En 1992, la province de France compte désormais 344 frères (73 de moins que 12 ans plus tôt). 131 sont basés à Paris, et 18 ont moins de 50 ans. Parmi les frères, on compte des prêtres (en forte majorité) mais aussi des non-prêtres.
En 1998, l'ordre rassemble 475 frères dont 119 à Paris (12 de moins que 6 ans auparavant). Le montant total se réfère à l'effectif sur l'ensemble du territoire. Une petite vingtaine de frères ont moins de 50 ans.
En 2012, on ne compte plus que 355 frères (120 de moins qu'en 1998). Dans l'intervale, les vicariats d'Afrique du Nord et du Vietnam sont devenus autonomes. 112 frères sont installés à Paris, soit 1/3 du total. On note que 30 frères ont désormais moins de 50 ans, ce qui indique une tendance au rajeunissement.
Stabilité de la proportion des frères à Paris
De manière synthétique, on remarque, dans les évolutions décrites, une stabilité de la proportion des frères à Paris. Par ailleurs, le passage de 6 à 2 communautés est à souligner, sur la base d'une bipolarisation XIIIe-VIIIe arrondissements. D'autres modes de vie ont été marginalisés puis ont disparu: le combat des petites communautés, fondées sur un mode de vie plus familial (parfois plus adapté au travail professionnel) a été perdu. L'ajustement au rythme conventuel n'a pas été évident...
Dans les années 1970-80, les recrutements ont été marqués par une certaine gêne devant la perspective d'affection des jeunes à Paris.

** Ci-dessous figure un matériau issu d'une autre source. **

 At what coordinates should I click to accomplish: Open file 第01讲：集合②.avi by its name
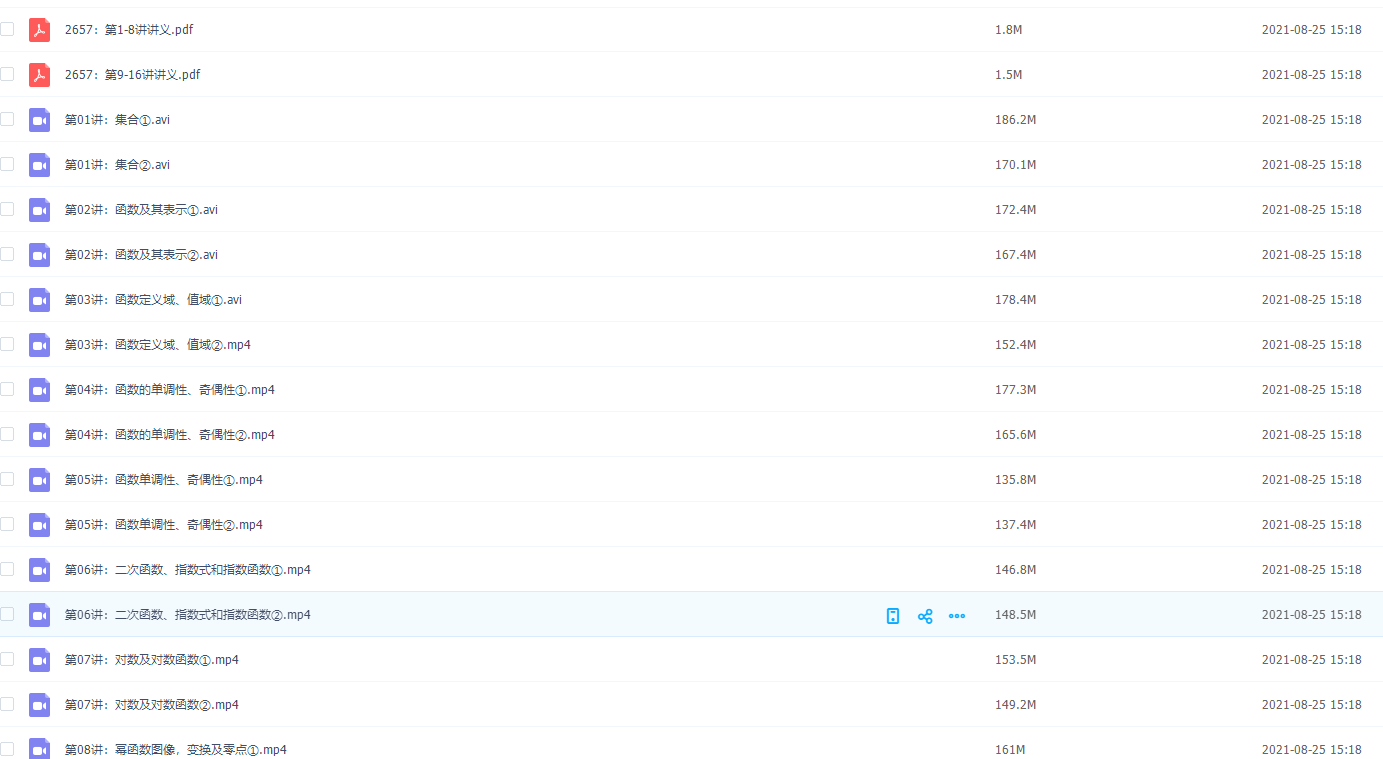117,165

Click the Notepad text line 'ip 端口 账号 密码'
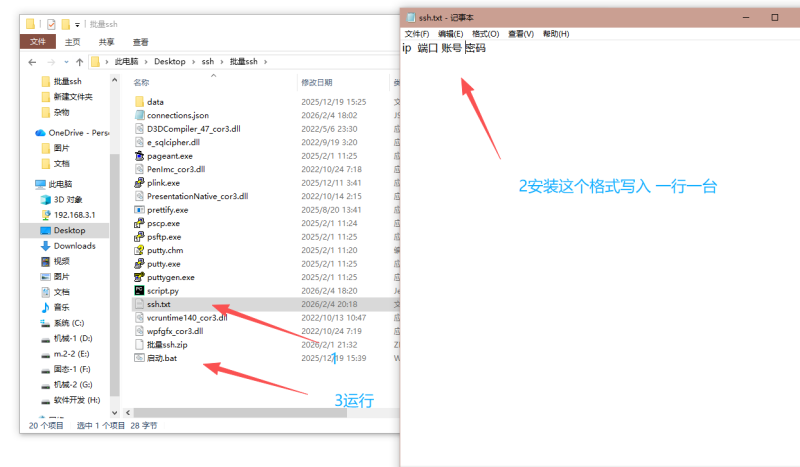coord(444,48)
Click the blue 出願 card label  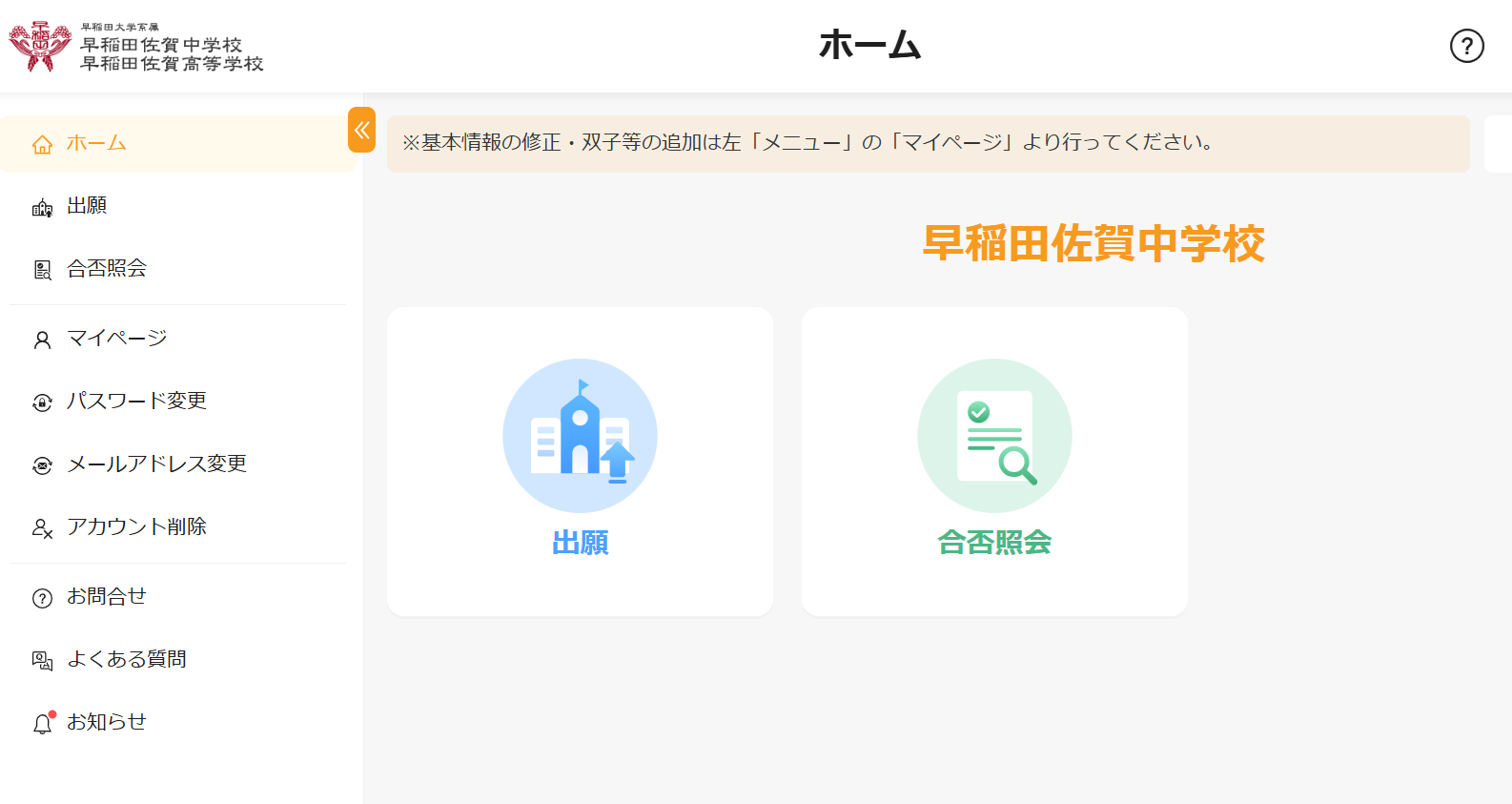(580, 543)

Cette période, marquée par une crise (certains annonçaient, en 1978, que "l'ordre est fini"), a été aussi celle d'une relance de noviciats à Strasbourg (1976) puis Lille et Paris.
Depuis 1978, en 34 ans, 196 frères sont entrés au noviciat (qui suppose 7 années de théologie), dont 123 Français. L'ordre continue à recruter parmi les formations longues, et se sent bien intégré dans les institutions et les oeuvres de l'Église catholique. En général, l'entrée dans l'ordre s'effectue entre 25 et 35 ans, et parmi les nouveaux frères, on compte plusieurs profils de retour à la foi.

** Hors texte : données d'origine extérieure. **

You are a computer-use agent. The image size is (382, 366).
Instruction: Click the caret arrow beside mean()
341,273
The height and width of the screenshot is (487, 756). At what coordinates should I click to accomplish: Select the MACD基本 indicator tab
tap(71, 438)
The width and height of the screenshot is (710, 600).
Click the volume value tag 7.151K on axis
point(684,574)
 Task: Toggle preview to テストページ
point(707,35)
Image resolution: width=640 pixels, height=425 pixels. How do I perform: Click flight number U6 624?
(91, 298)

L'ancrage parisien de l'ordre est un creuset d'engagement dans la culture (bibliothèque du Saulchoir), les médias (émission Le Jour du Seigneur), l'oecuménisme (Centre Istina, avec notamment le père Michel Mallèvre, ci-contre), la haute érudition (Commission léonine, qui produit une édition critique des oeuvres de Thomas d'Aquin), et la piété pèlerine (équipes du Rosaire, très actives dans les cités, mobilisées aussi pour un pèlerinage annuel à Lourdes).
Le Centre d'étude du Saulchoir, créé en 1992, a longtemps cherché sa voie mais s'inscrit aujourd'hui en complémentarité du Centre Sèvres et du Collège des Bernardins, organisant notamment une trentaine de soirées par mois (débats, conférences).

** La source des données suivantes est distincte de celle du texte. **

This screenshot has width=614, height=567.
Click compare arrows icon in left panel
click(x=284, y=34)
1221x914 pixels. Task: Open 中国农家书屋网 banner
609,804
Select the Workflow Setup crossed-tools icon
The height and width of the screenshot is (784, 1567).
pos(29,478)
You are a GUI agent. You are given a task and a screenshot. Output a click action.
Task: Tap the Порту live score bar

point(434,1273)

Les éditions du Cerf, fondées en 1929, sont également gérées, à Paris, par l'ordre des Dominicains. Peu présents dans les paroisses où ils sont peu demandés (ce serait une spécificité française liée au contexte de restauration à l'époque de Lacordaire, en dehors des paroisses), les dominicains encadrent en revanche une vingtaine d'aumôneries, et s'investissent dans l'enseignement (institut catholique). Ils savent admettre en leur sein diverses sensibilités et profils, dans le droit fil d'une ample tradition de débat portée par des figures comme le Père Chenu, le Père Congar ou le Père Carré.
Un acteur religieux majeur de la scène intellectuelle
Au total, l'engagement des frères dominicains dans la vie religieuse, sociale, intellectuelle de la capitale s'avère tout à fait considérable, et trop méconnu. Il gagnerait à être davantage étudié afin d'éviter les erreurs de perspectives!
Bien que regardés avec une relative circonspection par l'archevêque de Paris (car les religieux ne sont pas sous l'autorité de l'évêque), les dominicains représentent toujours aujourd'hui un acteur majeur et stratégique de l'influence catholique en île-de-France en matière de débat intellectuel et d'orientations culturelles et éthiques.